Le sang de Flaviana ne fit qu’un tour. Elle recula d’un pas, les jambes soudainement fléchissantes.
— Tu l’as tué… souffla-t-elle, choquée.
— Il commençait à te plaire, murmura Ruggerio. Et ça, je peux pas le supporter. Je te l’ai dit, Flavia… Tu ne m’échapperas pas. Je t’ai peut-être repoussée. Mais je ne te laisserai jamais aimer un autre.
— Tu veux pas de moi, mais tu supportes pas que quelqu’un d’autre m’approche ? hurla-t-elle, le regard incendiaire.
Ruggerio eut un sourire lent, carnassier.
— Voilà… t’as enfin compris, princesse.
Il s’affala dans le canapé, jambes écartées, détendu comme s’il n’avait pas avoué un meurtre quelques secondes plus tôt. Flaviana le fixait, glaciale, le souffle saccadé, mais une flamme contradictoire dans les yeux.
— Arrête de faire cette tête, dit-il, en la fixant. J’ai fait ça pour toi. Pour nous.
Il se leva, s’approcha lentement d’elle, posa les mains sur ses hanches et déposa un b****r brûlant dans le creux de son cou. Elle ferma les yeux. Elle aurait dû le repousser, hurler, l’insulter… mais elle n’y parvenait pas. Son corps réagissait avant sa raison.
Elle murmura, presque inaudible :
— Tu m’as brisée…
— Et je suis le seul à pouvoir te réparer, répondit-il contre sa peau.
Leurs bouches se cherchèrent, se trouvèrent. Les gestes devinrent fiévreux, dévorants. Ils s’embrassèrent comme deux ennemis trop longtemps séparés. Des ennemis qui se désiraient autant qu’ils se détestaient.

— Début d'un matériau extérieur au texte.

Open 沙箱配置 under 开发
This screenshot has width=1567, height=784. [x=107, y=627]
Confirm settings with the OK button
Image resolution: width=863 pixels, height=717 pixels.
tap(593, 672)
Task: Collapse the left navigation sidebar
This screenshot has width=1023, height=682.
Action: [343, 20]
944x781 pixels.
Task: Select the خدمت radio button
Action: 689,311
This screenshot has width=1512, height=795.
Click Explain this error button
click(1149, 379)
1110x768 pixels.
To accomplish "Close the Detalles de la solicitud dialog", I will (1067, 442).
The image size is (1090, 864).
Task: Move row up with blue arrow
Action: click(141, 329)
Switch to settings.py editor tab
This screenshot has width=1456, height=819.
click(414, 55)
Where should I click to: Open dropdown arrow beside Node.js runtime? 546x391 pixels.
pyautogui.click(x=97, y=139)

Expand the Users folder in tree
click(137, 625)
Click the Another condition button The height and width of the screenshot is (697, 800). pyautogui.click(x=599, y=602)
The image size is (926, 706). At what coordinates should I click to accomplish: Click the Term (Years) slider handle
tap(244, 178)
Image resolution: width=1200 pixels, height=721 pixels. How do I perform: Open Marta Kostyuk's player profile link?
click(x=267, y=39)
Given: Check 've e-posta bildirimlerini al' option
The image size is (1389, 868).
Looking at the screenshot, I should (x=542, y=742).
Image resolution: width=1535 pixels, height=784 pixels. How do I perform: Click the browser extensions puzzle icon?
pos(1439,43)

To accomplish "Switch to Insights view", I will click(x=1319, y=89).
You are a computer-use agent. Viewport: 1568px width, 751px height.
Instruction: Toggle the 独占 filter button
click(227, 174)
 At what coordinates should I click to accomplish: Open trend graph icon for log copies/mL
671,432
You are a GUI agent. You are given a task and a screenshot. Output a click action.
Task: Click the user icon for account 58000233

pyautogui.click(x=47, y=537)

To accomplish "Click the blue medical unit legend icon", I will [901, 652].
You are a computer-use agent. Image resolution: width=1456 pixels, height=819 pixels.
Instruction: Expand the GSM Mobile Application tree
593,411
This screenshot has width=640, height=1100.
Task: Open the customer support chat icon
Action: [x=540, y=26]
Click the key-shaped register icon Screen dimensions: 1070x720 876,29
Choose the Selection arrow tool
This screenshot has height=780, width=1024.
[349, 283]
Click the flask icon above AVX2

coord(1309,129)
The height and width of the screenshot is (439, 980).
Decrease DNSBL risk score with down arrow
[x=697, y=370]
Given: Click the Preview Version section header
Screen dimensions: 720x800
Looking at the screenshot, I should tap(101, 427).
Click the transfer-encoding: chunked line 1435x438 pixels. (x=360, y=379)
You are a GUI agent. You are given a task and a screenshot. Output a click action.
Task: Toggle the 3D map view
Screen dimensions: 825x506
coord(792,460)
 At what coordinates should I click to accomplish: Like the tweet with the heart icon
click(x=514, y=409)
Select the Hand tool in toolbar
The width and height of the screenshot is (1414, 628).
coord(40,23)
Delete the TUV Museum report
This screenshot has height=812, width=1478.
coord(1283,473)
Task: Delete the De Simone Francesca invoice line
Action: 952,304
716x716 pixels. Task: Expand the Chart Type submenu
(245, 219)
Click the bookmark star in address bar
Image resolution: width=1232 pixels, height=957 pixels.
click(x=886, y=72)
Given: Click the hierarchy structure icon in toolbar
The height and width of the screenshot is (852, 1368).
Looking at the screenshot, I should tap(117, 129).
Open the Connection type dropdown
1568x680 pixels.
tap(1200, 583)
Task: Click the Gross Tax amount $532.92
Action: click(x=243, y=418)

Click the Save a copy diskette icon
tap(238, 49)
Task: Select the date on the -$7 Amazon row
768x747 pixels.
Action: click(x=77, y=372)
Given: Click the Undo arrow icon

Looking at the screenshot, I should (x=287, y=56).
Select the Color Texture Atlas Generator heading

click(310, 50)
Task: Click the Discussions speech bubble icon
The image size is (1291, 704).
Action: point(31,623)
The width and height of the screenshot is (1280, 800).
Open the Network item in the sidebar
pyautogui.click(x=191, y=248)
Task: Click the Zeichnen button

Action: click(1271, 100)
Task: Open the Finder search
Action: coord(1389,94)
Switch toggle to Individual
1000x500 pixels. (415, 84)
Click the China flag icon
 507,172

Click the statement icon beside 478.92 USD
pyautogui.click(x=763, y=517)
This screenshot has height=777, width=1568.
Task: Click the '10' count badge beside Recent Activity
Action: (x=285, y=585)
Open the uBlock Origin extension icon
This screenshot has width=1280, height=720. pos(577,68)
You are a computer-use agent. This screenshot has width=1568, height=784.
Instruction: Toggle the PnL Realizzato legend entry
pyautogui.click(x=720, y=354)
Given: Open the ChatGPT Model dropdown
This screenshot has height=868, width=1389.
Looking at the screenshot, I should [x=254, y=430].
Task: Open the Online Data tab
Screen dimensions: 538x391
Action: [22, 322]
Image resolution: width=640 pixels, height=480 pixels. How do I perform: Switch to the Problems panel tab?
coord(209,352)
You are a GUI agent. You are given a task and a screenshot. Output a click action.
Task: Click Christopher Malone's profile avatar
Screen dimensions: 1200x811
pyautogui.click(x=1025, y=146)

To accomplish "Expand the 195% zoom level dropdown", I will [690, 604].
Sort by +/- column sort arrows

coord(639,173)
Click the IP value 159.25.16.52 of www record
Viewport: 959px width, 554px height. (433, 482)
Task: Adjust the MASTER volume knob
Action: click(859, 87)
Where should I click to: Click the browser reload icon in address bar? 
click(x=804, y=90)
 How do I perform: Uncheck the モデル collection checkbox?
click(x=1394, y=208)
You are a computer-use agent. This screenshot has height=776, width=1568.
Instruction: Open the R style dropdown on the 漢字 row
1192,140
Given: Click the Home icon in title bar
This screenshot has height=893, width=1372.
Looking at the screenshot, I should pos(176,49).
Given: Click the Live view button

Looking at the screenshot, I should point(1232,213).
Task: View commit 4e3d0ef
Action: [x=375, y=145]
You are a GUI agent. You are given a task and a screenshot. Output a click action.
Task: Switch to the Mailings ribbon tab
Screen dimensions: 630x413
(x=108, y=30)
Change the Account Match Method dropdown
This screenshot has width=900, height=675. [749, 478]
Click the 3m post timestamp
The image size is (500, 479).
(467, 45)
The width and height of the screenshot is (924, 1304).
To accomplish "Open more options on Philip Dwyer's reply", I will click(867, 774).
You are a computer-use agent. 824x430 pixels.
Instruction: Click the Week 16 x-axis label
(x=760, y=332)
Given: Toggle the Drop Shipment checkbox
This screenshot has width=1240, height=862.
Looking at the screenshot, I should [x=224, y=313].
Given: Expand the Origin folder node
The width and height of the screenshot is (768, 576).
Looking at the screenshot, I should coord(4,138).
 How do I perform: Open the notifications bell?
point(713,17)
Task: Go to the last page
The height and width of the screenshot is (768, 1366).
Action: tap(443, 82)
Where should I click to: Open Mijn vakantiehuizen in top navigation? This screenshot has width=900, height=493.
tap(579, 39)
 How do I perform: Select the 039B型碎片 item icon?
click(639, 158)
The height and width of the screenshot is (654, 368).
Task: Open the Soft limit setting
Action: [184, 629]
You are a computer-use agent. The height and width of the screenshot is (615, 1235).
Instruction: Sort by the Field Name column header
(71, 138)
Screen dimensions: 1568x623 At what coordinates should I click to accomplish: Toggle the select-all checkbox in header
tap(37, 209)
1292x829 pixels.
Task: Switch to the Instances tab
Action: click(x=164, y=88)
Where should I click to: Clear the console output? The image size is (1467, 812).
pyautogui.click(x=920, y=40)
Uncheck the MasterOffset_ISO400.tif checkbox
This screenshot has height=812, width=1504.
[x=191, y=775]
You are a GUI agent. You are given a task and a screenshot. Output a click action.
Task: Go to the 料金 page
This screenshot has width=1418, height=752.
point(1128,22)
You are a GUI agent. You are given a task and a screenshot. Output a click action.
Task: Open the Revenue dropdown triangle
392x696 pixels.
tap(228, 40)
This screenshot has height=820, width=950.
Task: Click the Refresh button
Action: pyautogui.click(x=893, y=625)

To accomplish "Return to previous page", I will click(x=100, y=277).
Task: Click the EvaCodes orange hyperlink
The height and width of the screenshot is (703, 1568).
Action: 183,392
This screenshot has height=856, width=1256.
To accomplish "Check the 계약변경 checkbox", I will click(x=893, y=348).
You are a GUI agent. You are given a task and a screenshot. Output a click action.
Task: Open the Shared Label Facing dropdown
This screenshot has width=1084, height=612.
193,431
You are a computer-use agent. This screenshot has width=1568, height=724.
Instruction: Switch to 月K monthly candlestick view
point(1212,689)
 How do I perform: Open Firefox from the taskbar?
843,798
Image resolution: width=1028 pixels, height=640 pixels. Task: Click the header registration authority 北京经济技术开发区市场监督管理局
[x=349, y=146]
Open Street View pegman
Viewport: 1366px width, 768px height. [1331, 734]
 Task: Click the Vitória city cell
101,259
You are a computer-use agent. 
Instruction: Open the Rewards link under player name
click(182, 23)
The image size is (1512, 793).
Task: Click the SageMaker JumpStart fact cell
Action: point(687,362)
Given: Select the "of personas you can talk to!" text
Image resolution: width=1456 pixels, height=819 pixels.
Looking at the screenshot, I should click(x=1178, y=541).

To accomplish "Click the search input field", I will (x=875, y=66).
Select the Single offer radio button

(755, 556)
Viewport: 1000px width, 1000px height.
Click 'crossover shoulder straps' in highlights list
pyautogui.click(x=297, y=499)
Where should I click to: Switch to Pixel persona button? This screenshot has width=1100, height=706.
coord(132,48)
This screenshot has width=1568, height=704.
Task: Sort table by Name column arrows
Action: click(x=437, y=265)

Ils se perdirent dans la chambre.
Les vêtements tombèrent au sol dans un silence brutal, précipité. Les corps s’embrassèrent avec la même urgence que deux flammes cherchant à se consumer l’une l’autre. Il la plaqua contre le mur de la chambre, sa main glissant sous sa cuisse.
— Dis-moi que tu le voulais pas, grogna Ruggerio entre deux baisers, haletant contre sa peau. Dis-moi que c’était juste pour l’argent.
Flaviana referma les doigts dans ses cheveux, le tira plus fort contre elle.
— Je voulais oublier que c’est toi que je veux… cracha-t-elle, la voix déformée par le désir. Je voulais t’effacer.
— Tu peux pas, souffla-t-il contre sa gorge. T’es à moi, Flavia. Depuis le premier jour. Même quand tu me détestes.
— Et toi ? Tu m’as rejetée, puis tu reviens, comme si j’étais un objet…
Il la souleva et la jeta presque sur le lit, son regard brûlant de rage et d’attirance.
— T’es pas un objet, murmura-t-il, en entrant en elle d’un coup de hanches. T’es mon obsession.
Un gémissement lui échappa malgré elle.